Reproduce each line of the entries that carries "agent".

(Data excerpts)
○ ○ ○ ○

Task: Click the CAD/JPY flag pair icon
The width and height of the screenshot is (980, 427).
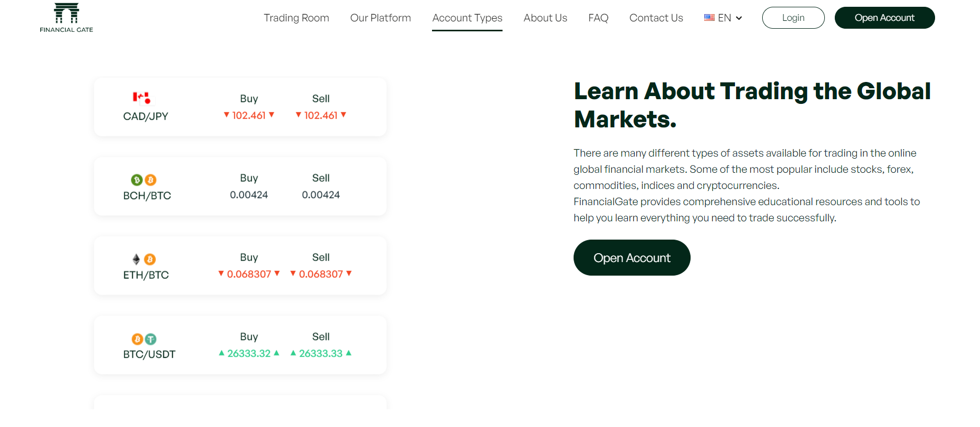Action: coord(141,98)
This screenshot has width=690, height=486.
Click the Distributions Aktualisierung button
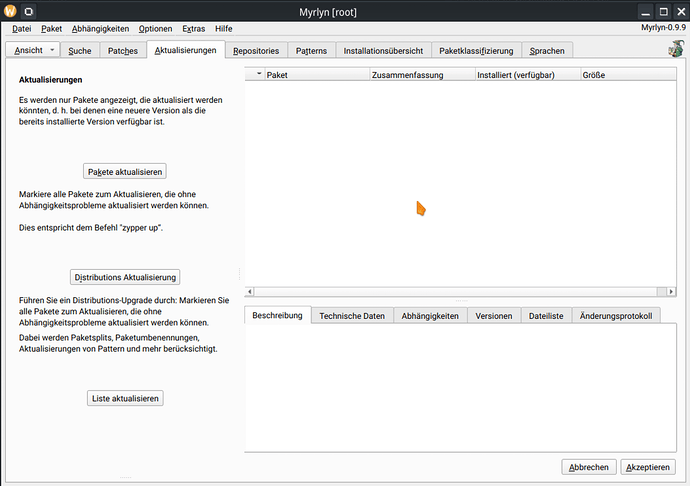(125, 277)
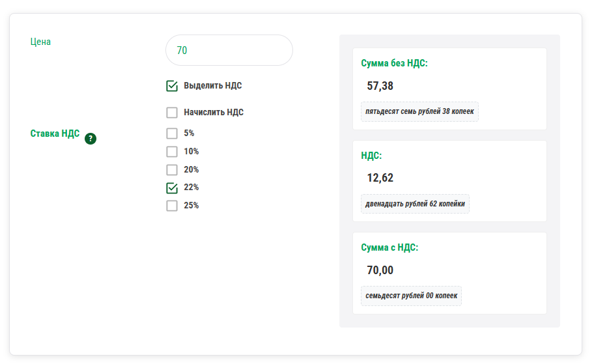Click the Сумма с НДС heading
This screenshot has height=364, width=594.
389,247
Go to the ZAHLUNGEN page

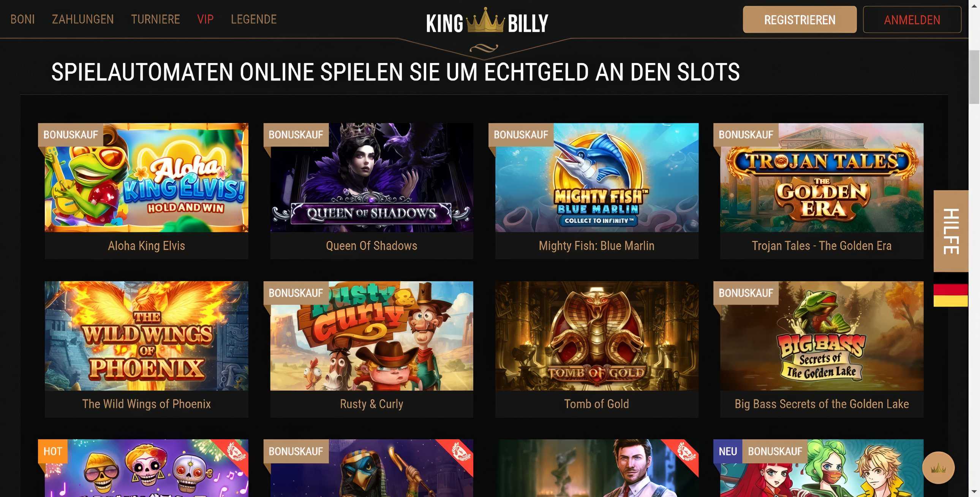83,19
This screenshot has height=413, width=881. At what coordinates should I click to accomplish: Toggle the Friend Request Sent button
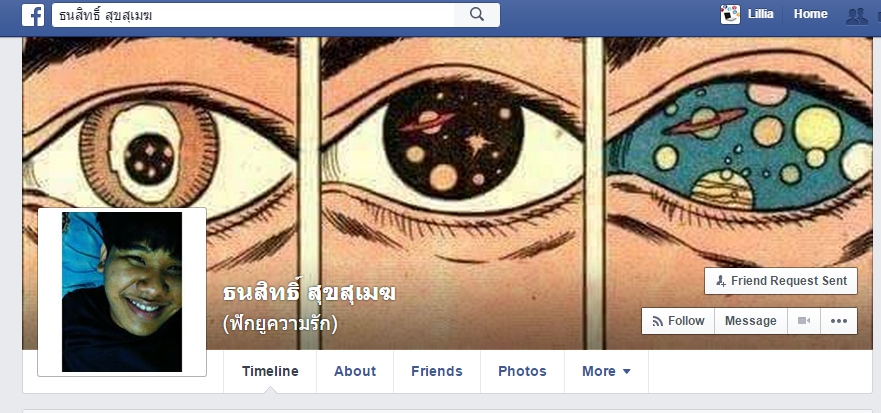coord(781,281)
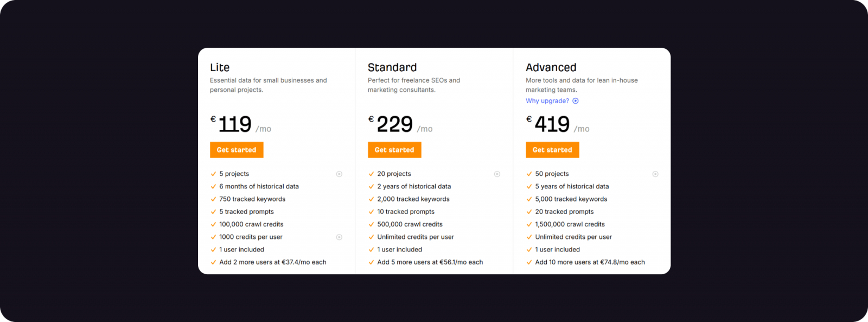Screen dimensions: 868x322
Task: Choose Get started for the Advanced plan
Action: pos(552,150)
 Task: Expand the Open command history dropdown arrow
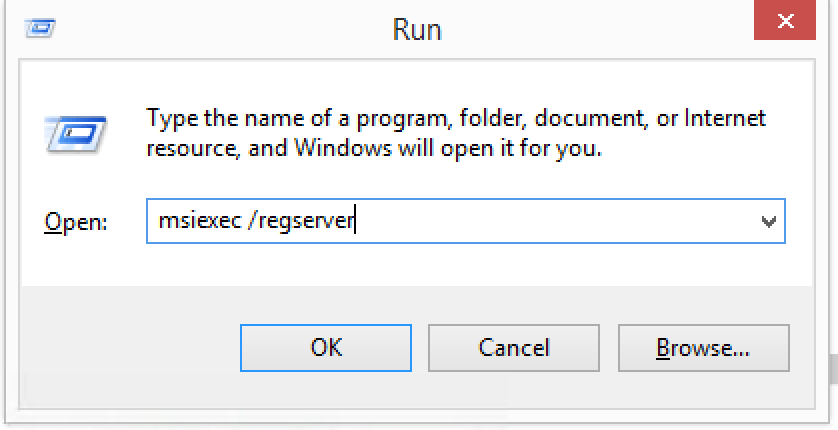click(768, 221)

○ ○ ○ ○

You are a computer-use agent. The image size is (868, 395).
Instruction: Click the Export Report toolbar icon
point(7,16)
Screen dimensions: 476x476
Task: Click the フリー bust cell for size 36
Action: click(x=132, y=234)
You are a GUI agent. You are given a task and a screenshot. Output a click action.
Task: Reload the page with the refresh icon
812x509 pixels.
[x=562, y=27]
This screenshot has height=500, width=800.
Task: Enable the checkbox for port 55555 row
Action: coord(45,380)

○ ○ ○ ○

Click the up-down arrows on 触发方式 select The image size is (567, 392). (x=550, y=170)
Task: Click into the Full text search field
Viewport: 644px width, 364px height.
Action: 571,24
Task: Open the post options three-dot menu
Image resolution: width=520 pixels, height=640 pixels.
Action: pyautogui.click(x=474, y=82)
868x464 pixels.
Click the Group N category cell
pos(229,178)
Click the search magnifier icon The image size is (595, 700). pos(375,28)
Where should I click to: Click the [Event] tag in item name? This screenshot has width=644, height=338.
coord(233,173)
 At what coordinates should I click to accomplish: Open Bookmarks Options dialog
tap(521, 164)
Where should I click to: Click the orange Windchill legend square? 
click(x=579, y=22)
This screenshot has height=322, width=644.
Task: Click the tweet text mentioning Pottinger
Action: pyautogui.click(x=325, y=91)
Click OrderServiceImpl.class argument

○ ○ ○ ○

### TASK OUTPUT
You are a computer-use agent. The image size is (868, 395).
You are a GUI agent. You are given a task and a screenshot. Output a click action.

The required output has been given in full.